— Begin Material shown —
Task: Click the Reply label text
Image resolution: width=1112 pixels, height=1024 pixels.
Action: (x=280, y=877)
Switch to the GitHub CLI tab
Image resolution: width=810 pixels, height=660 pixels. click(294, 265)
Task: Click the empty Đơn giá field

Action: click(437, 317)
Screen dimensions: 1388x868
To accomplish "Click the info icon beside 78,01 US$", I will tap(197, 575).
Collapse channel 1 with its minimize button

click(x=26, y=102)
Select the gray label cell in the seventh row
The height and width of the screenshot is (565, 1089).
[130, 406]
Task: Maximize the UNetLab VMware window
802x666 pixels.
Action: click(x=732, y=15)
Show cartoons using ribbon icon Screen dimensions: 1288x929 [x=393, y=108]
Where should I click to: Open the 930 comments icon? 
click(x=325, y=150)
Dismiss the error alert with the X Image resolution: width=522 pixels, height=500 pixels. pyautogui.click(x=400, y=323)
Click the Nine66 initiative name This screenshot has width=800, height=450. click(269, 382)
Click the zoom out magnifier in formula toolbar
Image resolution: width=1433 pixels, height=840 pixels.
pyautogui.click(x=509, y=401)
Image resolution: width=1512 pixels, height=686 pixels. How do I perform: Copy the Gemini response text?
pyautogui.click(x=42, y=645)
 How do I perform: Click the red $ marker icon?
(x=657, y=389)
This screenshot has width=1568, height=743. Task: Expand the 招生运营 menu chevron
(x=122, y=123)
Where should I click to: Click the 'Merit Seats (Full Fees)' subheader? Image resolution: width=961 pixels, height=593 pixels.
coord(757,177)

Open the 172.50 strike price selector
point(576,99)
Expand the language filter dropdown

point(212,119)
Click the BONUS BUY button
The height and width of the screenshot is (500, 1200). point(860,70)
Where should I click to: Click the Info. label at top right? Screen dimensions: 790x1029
— End Material shown —
### Problem statement
Copy every line of the recorded data above word for word, with nothing changed, added, or left out.

### Task output
Task: Click the Reply label text
Image resolution: width=1112 pixels, height=1024 pixels.
Action: (x=280, y=877)
Switch to the GitHub CLI tab
Image resolution: width=810 pixels, height=660 pixels. click(294, 265)
Task: Click the empty Đơn giá field

Action: click(437, 317)
Screen dimensions: 1388x868
To accomplish "Click the info icon beside 78,01 US$", I will tap(197, 575).
Collapse channel 1 with its minimize button

click(x=26, y=102)
Select the gray label cell in the seventh row
The height and width of the screenshot is (565, 1089).
[130, 406]
Task: Maximize the UNetLab VMware window
802x666 pixels.
Action: click(x=732, y=15)
Show cartoons using ribbon icon Screen dimensions: 1288x929 [x=393, y=108]
Where should I click to: Open the 930 comments icon? 
click(x=325, y=150)
Dismiss the error alert with the X Image resolution: width=522 pixels, height=500 pixels. pyautogui.click(x=400, y=323)
Click the Nine66 initiative name This screenshot has width=800, height=450. click(269, 382)
Click the zoom out magnifier in formula toolbar
Image resolution: width=1433 pixels, height=840 pixels.
pyautogui.click(x=509, y=401)
Image resolution: width=1512 pixels, height=686 pixels. How do I perform: Copy the Gemini response text?
pyautogui.click(x=42, y=645)
 How do I perform: Click the red $ marker icon?
(x=657, y=389)
This screenshot has width=1568, height=743. Task: Expand the 招生运营 menu chevron
(x=122, y=123)
Where should I click to: Click the 'Merit Seats (Full Fees)' subheader? Image resolution: width=961 pixels, height=593 pixels.
coord(757,177)

Open the 172.50 strike price selector
point(576,99)
Expand the language filter dropdown

point(212,119)
Click the BONUS BUY button
The height and width of the screenshot is (500, 1200). point(860,70)
Where should I click to: Click the Info. label at top right? Screen dimensions: 790x1029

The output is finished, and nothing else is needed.